Pemerintah Daerah: Tanggung Jawab Ganda yang Terabaikan
Dalam dinamika ini, Pemerintah Kabupaten Sabu Raijua memegang tanggung jawab ganda yang tak bisa dielakkan.
Pertama, mereka bertanggung jawab atas kerusakan lingkungan yang terjadi akibat kelalaian pengawasan dan lemahnya regulasi.
Kedua, mereka gagal menghadirkan model pembangunan yang berkeadilan sosial dan ekologis.
Padahal, konstitusi negara telah jelas mengamanatkan bahwa rakyat berhak atas lingkungan hidup yang baik dan sehat (Pasal 28H ayat 1 UUD 1945), serta bahwa kekayaan alam harus dikelola untuk sebesar-besarnya kemakmuran rakyat (Pasal 33).
Artinya, negara—termasuk pemerintah daerah—tidak boleh lepas tangan dalam mengatur, mengawasi, dan menjamin bahwa pengelolaan sumber daya alam tidak merusak masa depan ekologis dan sosial.
Sayangnya, hingga hari ini belum ada audit ekologis komprehensif yang menilai dampak seluruh aktivitas ekstraktif di Sabu Raijua.
Tidak ada penataan ulang kebijakan lokal berbasis keadilan ekologis, tidak ada forum terbuka lintas komunitas adat, gereja, dan pemerintah yang membahas arah masa depan pengelolaan sumber daya secara serius.
Yang ada justru saling lempar tanggung jawab, pencitraan, dan kebijakan setengah hati.
Gereja: Panggilan Kenabian di Tengah Moralitas yang Tumpul
Dalam situasi kabur antara suara rakyat, kepentingan modal, dan kebijakan negara, Gereja Masehi Injili di Timor (GMIT) memiliki posisi strategis sebagai penuntun nurani kolektif.
Tetapi posisi ini hanya bisa dijalankan bila gereja berdiri tegak sebagai penjaga suara kenabian—bukan sekadar pengikut arus populis.
Nabi Mikha berkata: “Hai manusia, telah diberitahukan kepadamu apa yang baik.

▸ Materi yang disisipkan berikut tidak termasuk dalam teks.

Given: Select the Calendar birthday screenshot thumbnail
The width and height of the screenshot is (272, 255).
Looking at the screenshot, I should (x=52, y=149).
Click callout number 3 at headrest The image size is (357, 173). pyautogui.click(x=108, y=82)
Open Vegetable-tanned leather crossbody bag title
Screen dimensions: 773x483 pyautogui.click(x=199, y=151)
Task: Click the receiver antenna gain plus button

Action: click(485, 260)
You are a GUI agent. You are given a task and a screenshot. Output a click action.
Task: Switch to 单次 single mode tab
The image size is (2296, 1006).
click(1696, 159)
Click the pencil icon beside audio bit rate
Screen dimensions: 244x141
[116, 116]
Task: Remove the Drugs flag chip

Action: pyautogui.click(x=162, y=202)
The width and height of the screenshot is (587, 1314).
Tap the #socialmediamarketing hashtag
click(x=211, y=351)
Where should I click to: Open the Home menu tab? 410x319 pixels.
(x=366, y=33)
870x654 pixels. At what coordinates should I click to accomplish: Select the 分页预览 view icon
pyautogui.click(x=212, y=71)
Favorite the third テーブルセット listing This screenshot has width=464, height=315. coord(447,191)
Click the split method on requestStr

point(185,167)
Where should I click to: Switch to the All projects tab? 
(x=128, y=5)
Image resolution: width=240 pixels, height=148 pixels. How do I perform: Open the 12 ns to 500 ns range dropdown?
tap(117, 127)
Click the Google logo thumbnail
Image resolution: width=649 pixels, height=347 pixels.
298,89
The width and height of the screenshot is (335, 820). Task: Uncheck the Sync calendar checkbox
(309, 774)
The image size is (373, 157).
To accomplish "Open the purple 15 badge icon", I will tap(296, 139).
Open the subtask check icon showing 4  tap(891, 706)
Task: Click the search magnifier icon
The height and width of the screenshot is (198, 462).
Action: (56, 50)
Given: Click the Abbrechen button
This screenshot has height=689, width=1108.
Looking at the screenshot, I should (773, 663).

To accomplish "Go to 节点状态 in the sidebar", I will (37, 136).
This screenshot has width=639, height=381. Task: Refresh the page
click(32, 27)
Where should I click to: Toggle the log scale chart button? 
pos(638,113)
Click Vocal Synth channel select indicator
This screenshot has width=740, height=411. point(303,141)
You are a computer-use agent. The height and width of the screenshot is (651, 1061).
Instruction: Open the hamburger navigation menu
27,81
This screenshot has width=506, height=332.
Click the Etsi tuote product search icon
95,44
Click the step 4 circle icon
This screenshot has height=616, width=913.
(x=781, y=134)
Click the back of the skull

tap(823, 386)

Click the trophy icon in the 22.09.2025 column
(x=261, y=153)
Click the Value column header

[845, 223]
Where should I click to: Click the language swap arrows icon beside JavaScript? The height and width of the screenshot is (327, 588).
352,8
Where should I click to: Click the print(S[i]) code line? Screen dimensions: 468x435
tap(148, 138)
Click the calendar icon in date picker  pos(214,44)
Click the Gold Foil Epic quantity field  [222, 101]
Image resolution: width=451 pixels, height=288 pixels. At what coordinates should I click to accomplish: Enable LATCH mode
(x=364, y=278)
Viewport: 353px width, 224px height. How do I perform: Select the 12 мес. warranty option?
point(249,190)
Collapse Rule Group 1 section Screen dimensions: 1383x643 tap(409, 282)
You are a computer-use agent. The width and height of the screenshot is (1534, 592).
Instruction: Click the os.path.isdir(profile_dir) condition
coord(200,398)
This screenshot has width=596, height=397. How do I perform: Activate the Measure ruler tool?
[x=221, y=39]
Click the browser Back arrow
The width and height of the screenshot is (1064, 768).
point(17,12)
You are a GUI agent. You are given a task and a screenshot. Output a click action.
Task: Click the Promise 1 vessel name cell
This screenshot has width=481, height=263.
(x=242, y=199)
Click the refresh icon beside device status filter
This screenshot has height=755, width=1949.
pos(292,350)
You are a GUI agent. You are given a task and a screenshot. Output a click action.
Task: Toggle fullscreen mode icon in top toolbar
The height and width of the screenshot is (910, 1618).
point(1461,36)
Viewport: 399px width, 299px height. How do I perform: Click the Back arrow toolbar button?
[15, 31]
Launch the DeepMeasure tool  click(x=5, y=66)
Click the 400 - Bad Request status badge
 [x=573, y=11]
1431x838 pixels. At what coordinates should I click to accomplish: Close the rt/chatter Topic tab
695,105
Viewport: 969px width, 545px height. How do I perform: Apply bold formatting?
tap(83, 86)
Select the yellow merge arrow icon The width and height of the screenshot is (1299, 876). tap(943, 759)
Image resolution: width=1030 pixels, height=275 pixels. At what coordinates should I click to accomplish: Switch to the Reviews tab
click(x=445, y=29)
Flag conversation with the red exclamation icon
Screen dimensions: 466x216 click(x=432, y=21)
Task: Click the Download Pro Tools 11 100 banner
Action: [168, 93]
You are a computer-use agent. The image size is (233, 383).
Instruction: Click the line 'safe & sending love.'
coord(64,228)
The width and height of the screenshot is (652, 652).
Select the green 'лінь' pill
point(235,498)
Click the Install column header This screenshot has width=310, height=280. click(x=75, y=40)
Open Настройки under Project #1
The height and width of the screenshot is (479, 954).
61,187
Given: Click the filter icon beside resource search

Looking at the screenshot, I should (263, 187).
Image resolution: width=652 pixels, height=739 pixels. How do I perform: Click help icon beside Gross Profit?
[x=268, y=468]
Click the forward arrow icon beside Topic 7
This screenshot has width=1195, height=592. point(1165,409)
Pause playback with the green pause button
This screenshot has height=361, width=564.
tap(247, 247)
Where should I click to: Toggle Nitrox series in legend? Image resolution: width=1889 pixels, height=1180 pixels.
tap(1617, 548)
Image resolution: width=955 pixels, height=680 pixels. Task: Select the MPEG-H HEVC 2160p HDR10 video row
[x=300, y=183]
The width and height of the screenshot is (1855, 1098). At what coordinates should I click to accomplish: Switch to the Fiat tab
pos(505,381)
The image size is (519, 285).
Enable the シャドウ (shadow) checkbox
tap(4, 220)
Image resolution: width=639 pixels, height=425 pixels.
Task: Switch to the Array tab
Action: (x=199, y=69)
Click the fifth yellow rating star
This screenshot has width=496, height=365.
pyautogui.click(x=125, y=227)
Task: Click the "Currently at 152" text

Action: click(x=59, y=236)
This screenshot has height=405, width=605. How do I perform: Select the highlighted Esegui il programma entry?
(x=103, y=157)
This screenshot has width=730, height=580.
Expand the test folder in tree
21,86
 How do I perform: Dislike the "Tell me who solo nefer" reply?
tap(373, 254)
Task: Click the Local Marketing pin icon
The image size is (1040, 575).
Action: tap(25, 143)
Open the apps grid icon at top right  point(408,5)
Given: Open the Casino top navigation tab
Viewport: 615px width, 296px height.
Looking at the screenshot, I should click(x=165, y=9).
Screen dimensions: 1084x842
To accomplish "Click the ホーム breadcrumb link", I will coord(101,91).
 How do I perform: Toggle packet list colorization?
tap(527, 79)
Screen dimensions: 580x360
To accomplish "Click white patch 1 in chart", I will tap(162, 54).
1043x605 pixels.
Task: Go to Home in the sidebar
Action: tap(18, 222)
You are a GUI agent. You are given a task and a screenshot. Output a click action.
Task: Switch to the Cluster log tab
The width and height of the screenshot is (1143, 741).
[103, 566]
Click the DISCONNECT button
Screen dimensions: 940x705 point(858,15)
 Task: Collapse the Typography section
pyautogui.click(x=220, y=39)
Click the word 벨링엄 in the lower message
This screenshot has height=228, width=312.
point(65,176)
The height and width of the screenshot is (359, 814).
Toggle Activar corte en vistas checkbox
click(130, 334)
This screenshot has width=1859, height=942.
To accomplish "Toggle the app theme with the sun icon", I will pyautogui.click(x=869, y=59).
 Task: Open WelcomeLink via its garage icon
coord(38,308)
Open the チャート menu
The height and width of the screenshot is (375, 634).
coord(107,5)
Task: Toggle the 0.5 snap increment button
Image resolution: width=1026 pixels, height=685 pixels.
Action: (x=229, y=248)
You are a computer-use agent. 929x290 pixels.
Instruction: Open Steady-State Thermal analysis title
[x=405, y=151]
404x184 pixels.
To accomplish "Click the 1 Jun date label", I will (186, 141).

Dan apakah yang dituntut Tuhan daripadamu: selain berlaku adil, mencintai kesetiaan, dan hidup dengan rendah hati di hadapan Allahmu?” (Mikha 6:8)
Ayat ini bukan hanya ajakan spiritual, melainkan prinsip etika sosial-ekologis. Berlaku adil berarti menyuarakan keadilan ekologis tanpa tebang pilih.
Mencintai kesetiaan berarti setia pada bumi sebagai ciptaan Tuhan, bukan hanya pada kenyamanan pribadi.
Dan hidup rendah hati berarti mengakui bahwa kita semua turut andil dalam kerusakan yang terjadi, baik secara langsung maupun melalui pembiaran.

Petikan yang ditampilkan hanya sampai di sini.